• OBJECTIVE:
Please reproduce every line of the items below, from the line containing "You are a GUI" down to the line containing "pos(24,156)", with both of those lines included and nothing changed.

• RECORD LIST:
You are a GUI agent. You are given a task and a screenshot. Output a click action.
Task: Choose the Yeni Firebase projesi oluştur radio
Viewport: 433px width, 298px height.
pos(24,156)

...

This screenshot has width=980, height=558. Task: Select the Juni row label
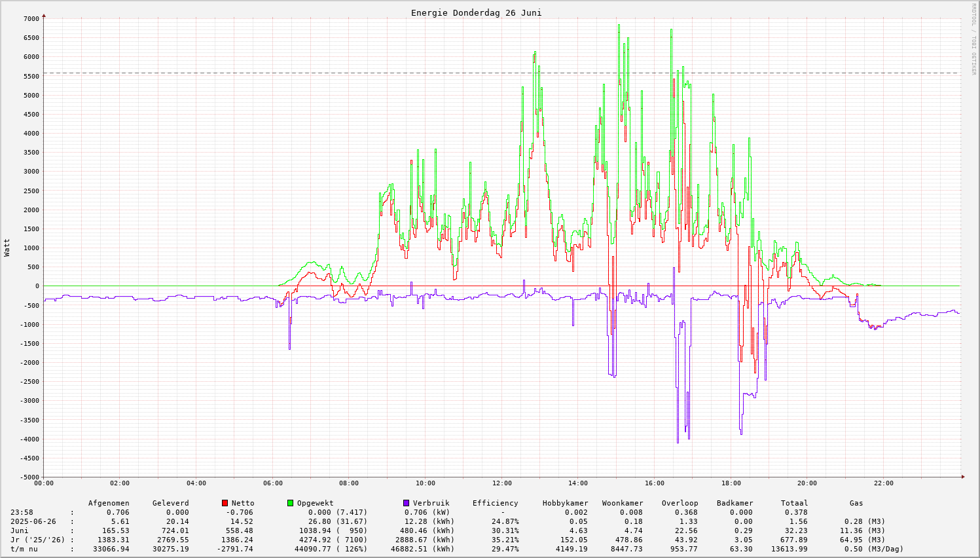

• EXERCISE RESPONSE:
You are a GUI agent. You are given a task and a screenshot. Output a click action.
Task: Choose the Yeni Firebase projesi oluştur radio
Viewport: 433px width, 298px height.
pos(24,156)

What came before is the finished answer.